Psilocybin and Anxiety and Depression
George Greer, MD, is a psychiatrist and Medical Director of the Heffter Research Institute. HRI researches psychedelic drugs for new treatments. But they aren’t researching the ‘shrooms themselves. Rather, Greer says they are using a synthetic psilocybin, as the shroomies are too inconsistent in quality and dosage. And unlike the patients self-medicating with very low dosage, a synthetic psilocybin dose in one of his studies averages 25 milligrams for 145 pound person—a significant amount that will definitely be an experience.
“Most people have highly dramatic peak mystical experiences where they get out of consciousness with ego and personality and become a field of consciousness, independent of space and time, [and have a] sense of oneness with everything,” Greer says. “It’s hard to put into words what they are experiencing.”
But the experience, he says is important. “Having that experience statistically correlates with improvement in symptoms.”
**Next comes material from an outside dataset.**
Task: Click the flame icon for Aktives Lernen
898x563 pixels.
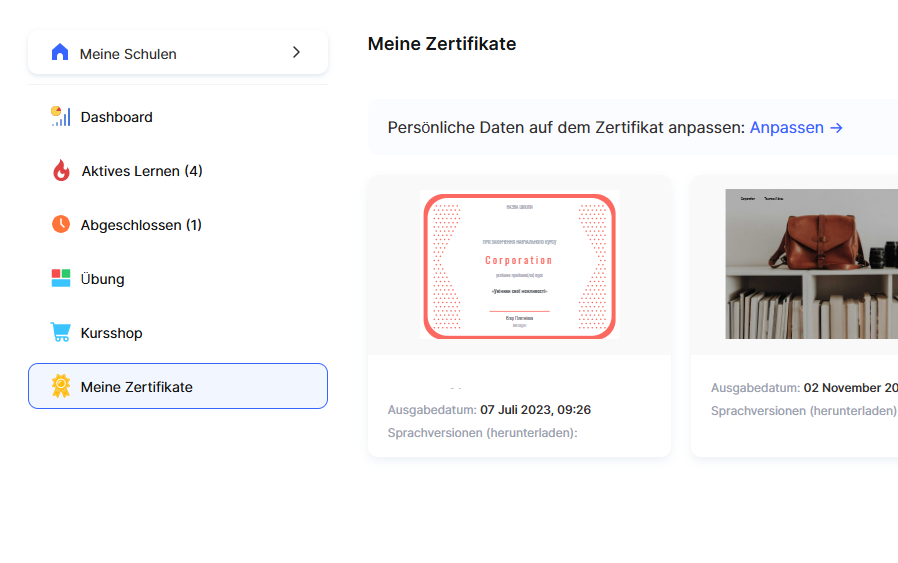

Greer and HRI are particularly interested in psilocybin—especially as a tool for treating addictions to alcohol, smoking, and cocaine use. Preliminary studies have shown dramatic decreases in smoking and alcohol consumption in those treated with psilocybin.
They are also supporting research on the effects psilocybin on long-term meditators, and its effects on those with depression, and, separately, cluster headaches.
Thus far, the primary therapeutic indication for psilocybin has been in treatment of anxiety and depression in cancer patients. After just one psilocybin treatment, Greer says, patients experience lasting relief that can last for months.
The next step, he says, is for FDA approval of psilocybin for anxiety and depression in cancer patients. Greer estimates within five to 10 years, patients will be able to be treated with prescription psilocybin in a clinical environment.
“Some people have major problems with [psilocybin],” he says, explaining that those who suffer from manic episodes and schizophrenia shouldn’t use it. People can also recall a traumatic memory, so having a trained therapist there is critical. That’s why, he says, “We recommend against recreational use. We have to put safety first.”
For the cluster headache community, those who use the mushrooms, says McGeeney, “are ordinary folk, in no way interested in the recreational use. They treat at sub-hallucinogenic doses. It’s not taken daily, only during attack. And nothing works all the time. With psilocybin, there have been millions of patient exposures.”
McGeeney points out favorable media coverage recently of people microdosing for personal growth. “I think psychiatrists have totally missed the boat,” he says. “Instead they use medications with very limited benefits.”
He is optimistic, though, about psilocybin’s future being used for conditions such as end-of-life coping and anxiety. He adds, “you’ll see in the future more of an effort to see psilocybin used for medical purposes.”
“But not LSD,” he adds. “It’s so tarred with negative connotations.”